SELECTED TEXT Start Marker

When rumors of the NBA potentially resuming its season in a “bubble city” first surfaced, my mind immediately went to the dome from the seemingly impenetrable dome from “The Simpsons Movie.” While that was obviously never practical, I assumed the NBA would take that level of precaution when planning the season’s return.
Apparently, that won’t be the case. In a video call with reporters on Wednesday, Jared Dudley suggested the “bubbly city” will actually be more of a sliding door for players who want to go in and out:
On a video call with @JaredDudley619 right now, he says there’s a misconception of the “bubble” concept when the season restarts. Players won’t be confined by league orders, he says, but it’ll be made clear that if you go somewhere and catch Covid-19 you won’t be able to play.— Tania Ganguli (@taniaganguli) May 20, 2020
On a followup question, Jared Dudley says he believes most players would be responsible and not leave the bubble. But: "every team got a Rodman, he just doesn’t have green and blue hair," https://t.co/08MGoR4Jvp— Kyle Goon (@kylegoon) May 20, 2020
Now, it’s important to note that no one — not even the players — has any idea what rules or restrictions will be in place when the NBA resumes its season, and we only have an inkling of an idea where games will be played. However, as a player who’s been on calls with the league’s decision-makers over the last few weeks, Dudley has a better idea of what’s going on than most people.
If the NBA is really going to give players the freedom to do as they please during their stay in Orlando, there’s a real possibility that the season will be suspended once again, and at that point, they’d have to consider shutting it down. As far as we know, the NBA plans to be diligent when it comes to testing its players for the coronavirus, but what’s going to happen if one of the careless players Dudley alluded to contracts the virus and spreads it to his teammates? Does that team just play shorthanded?
Beyond the competitive aspect, there are much more important issues of public healthy and safety that the league has to consider before brining players and staff from 30 teams in 21 different states to Orlando. The NBA can’t rely on its players to make the right decisions; they have to set boundaries, too — and if the players have a problem with those boundaries, then it’s probably too soon for the season to return.
Let’s hope they recognize that before they decide to return to play.

SELECTED TEXT End Marker
THE DATA Start Marker

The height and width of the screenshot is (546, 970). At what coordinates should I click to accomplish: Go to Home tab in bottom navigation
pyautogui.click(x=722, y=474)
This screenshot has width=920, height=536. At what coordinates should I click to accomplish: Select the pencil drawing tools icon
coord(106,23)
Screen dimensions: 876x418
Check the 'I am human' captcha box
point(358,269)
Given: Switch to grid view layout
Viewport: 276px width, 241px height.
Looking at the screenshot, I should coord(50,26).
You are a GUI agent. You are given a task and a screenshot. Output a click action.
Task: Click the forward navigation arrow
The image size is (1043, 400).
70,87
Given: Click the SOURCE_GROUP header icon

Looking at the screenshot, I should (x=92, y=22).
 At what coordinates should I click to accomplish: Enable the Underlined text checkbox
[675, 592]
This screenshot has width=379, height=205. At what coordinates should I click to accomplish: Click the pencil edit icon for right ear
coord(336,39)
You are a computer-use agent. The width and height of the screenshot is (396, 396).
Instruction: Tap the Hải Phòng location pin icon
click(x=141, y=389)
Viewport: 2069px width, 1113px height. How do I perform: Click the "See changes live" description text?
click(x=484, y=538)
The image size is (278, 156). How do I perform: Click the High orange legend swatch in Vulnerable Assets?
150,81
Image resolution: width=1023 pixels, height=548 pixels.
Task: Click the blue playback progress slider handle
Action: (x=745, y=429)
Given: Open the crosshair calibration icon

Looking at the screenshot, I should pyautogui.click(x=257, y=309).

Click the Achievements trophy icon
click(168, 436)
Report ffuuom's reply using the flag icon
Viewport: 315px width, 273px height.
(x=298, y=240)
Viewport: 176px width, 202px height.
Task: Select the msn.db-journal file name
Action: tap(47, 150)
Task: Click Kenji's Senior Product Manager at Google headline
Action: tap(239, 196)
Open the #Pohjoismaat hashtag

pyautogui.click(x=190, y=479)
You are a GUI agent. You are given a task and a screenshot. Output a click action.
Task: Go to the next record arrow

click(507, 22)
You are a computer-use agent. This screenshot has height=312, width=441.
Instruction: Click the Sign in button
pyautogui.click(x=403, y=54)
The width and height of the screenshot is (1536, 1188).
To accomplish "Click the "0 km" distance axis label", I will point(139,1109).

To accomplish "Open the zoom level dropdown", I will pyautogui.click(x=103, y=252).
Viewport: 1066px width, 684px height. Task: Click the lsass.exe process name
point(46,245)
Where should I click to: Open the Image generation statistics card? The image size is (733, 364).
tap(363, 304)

THE DATA End Marker

> WORK REQUEST 1
In the article about the NBA bubble, restate the paragraph beginning "Now, it's important to note" more briefly, keeping its main facts.
> WORK REQUEST 2
Please copy, word for word, the part of the article about the NBA bubble that opens with the words containing "If the NBA is" and closes with "just play shorthanded?".
None of the items are needed here.

> ANSWER SPACE 1
No one, not even the players, knows what rules or restrictions will apply when the NBA resumes its season, and where games will be played is only vaguely known. Because Dudley has been on calls with the league's decision-makers over the last few weeks, he has a better idea of the situation than most people.

> ANSWER SPACE 2
If the NBA is really going to give players the freedom to do as they please during their stay in Orlando, there’s a real possibility that the season will be suspended once again, and at that point, they’d have to consider shutting it down. As far as we know, the NBA plans to be diligent when it comes to testing its players for the coronavirus, but what’s going to happen if one of the careless players Dudley alluded to contracts the virus and spreads it to his teammates? Does that team just play shorthanded?